UC Berkeley

Abstract - The nascent plant cell wall begins with the deposition of pectin into the apoplastic space between two developing daughter cells. This polysaccharide has three distinct domains of which homogalacturonan (HG) is the largest. Consisting of a repeating α- 1-4 linked D-galacturonic acid (GalA) homopolymer, HG can be further modified with methyl (C6) and/or O-acetyl (C2 or C3) esters. GalA and associated divalent cations play a critical role in the formation of a complex called the "egg box" which can be modified through the esterification of HG. The construction and strength of this egg-box structure is believed to play an important role in plant cell wall plasticity and integrity throughout development. Another cell wall component, cellulose, is similarly critical in its role as the main load-bearing polysaccharide in the primary cell wall. Co-expression analysis of primary cellulose synthase genes has led to the identification of several critical genes necessary for cell wall development. One such gene is TBR1 (TRICHOME BIREFRINGENCE1). Subsequent research confirmed that mutation of TBR1 causes aberrant phenotypes with reduction of cellulose content and altered pectin composition.

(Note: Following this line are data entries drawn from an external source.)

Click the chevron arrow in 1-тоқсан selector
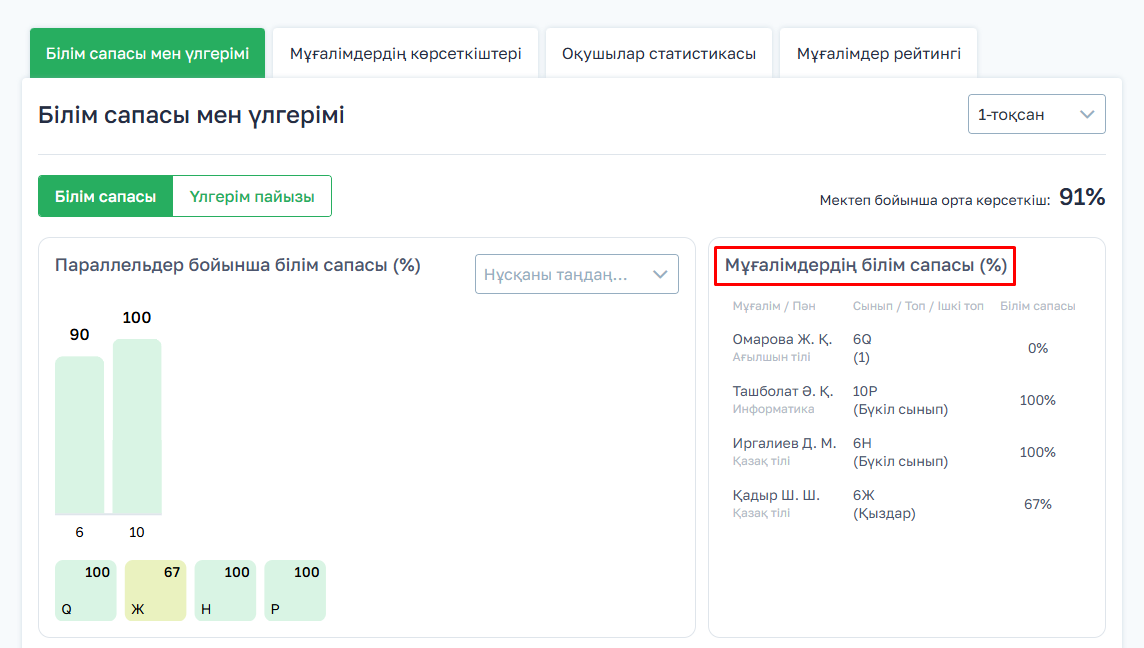coord(1087,114)
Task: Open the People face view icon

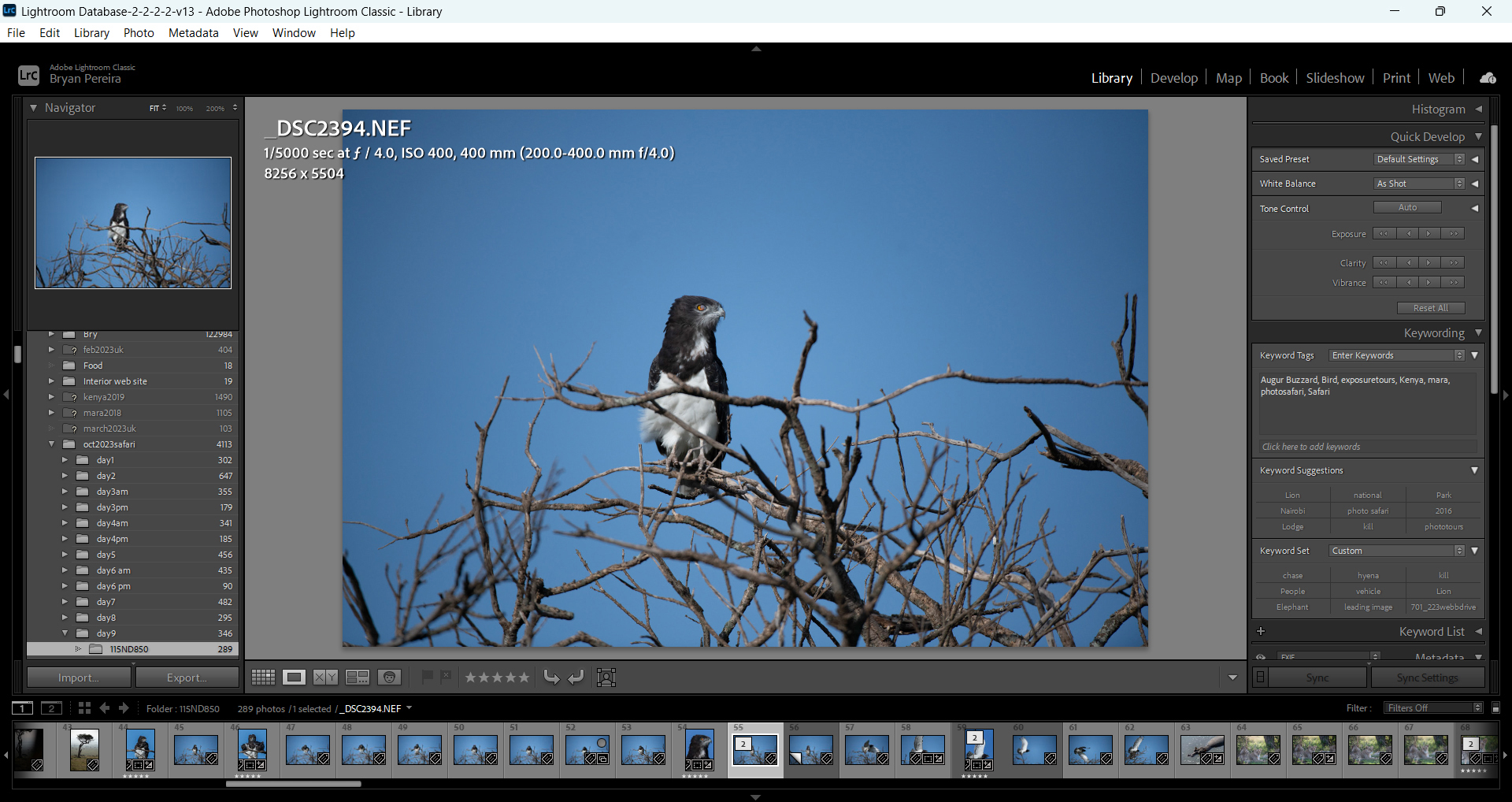Action: click(x=390, y=678)
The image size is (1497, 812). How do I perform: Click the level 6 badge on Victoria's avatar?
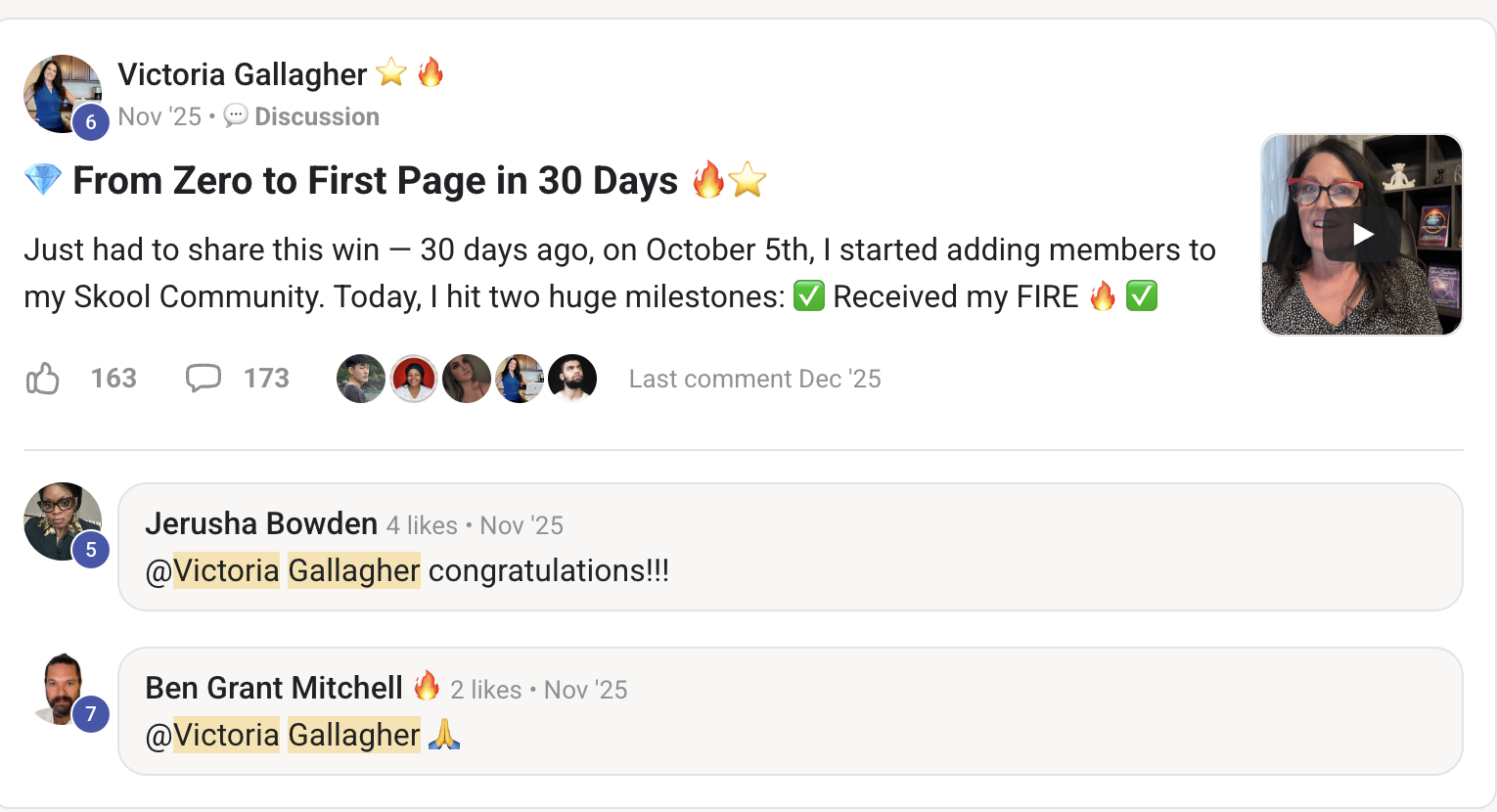click(91, 122)
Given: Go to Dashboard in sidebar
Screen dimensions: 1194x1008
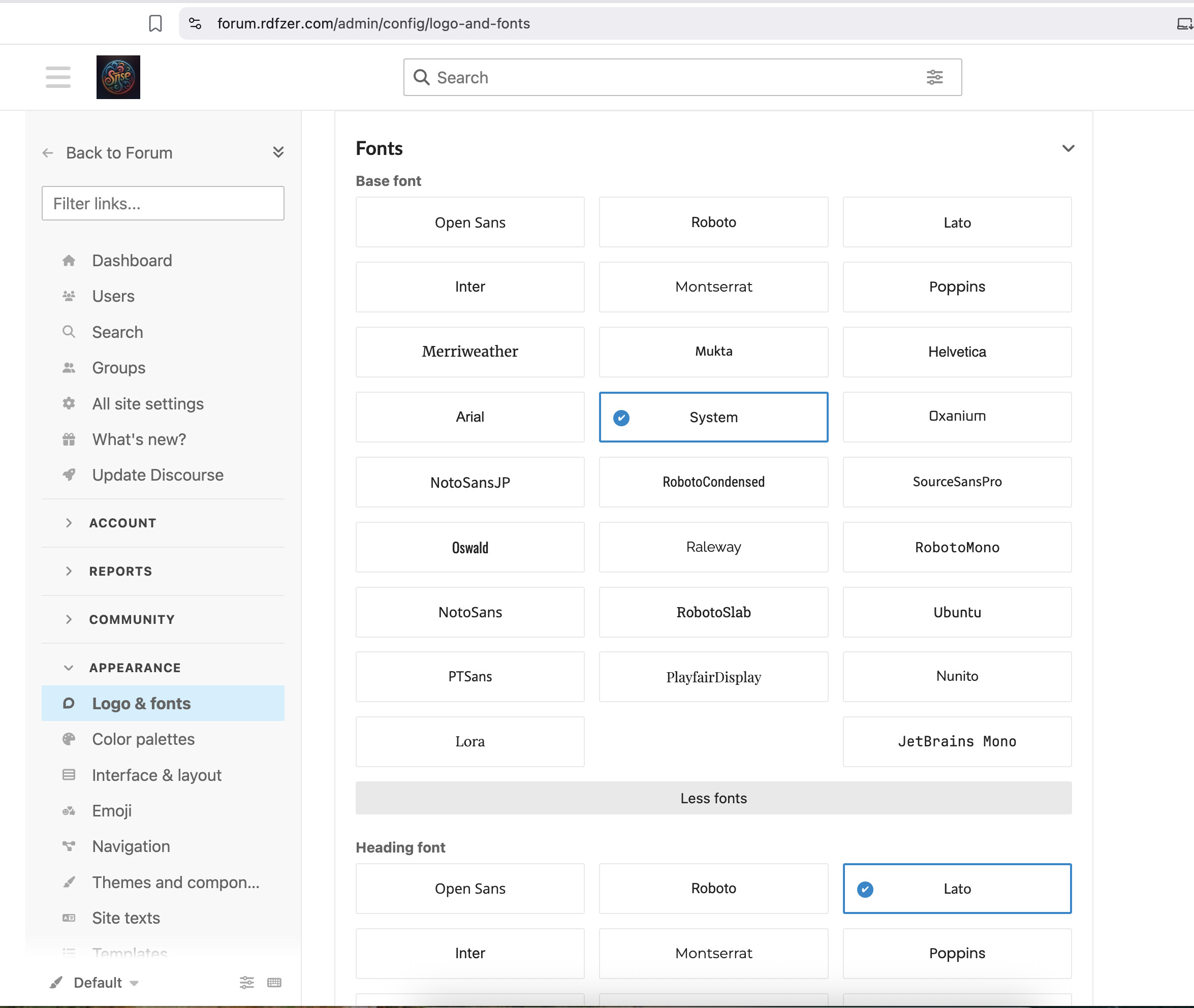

In this thesis, the function of TBR1 in plant cell wall development has been studied through the detailed characterization of cell wall composition, which has demonstrated that loss of TBR1 results with depreciated HG O-acetyl transferase activity. Pectinolytic enzymes were developed, characterized and used as novel tools to probe changes in native pectin esterification structure. Research on the tbr1 mutant demonstrated that the resulting decrease in cellulose deposition is accompanied by a decrease in HG and HG O-acetylation due to the absence of a functional TBR1. This suggests that the changes in HG O-acetyl esterification observed in mutants of TBR1 impacts the divalent cation interactions in such a way that the deposition and potentially the arrangement of the cellulose fibers are affected. This ultimately results in a decrease in cellulose deposition and cell wall elasticity in specific cell types, in this case trichomes and hypocotyls. These results contribute to a novel understanding of how pectin influences cell wall dynamics.